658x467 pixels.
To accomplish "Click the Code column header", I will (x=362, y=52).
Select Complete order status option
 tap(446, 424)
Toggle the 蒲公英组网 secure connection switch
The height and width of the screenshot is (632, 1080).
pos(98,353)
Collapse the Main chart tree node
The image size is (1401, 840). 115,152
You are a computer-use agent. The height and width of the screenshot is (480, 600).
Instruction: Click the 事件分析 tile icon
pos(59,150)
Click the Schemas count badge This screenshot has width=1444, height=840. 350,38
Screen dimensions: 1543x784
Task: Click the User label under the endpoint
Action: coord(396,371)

━━━━━━━━

> [Short task]
Copy out all of the items above word for word, keeping every line unchanged.

> [Problem solution]
658x467 pixels.
To accomplish "Click the Code column header", I will (x=362, y=52).
Select Complete order status option
 tap(446, 424)
Toggle the 蒲公英组网 secure connection switch
The height and width of the screenshot is (632, 1080).
pos(98,353)
Collapse the Main chart tree node
The image size is (1401, 840). 115,152
You are a computer-use agent. The height and width of the screenshot is (480, 600).
Instruction: Click the 事件分析 tile icon
pos(59,150)
Click the Schemas count badge This screenshot has width=1444, height=840. 350,38
Screen dimensions: 1543x784
Task: Click the User label under the endpoint
Action: coord(396,371)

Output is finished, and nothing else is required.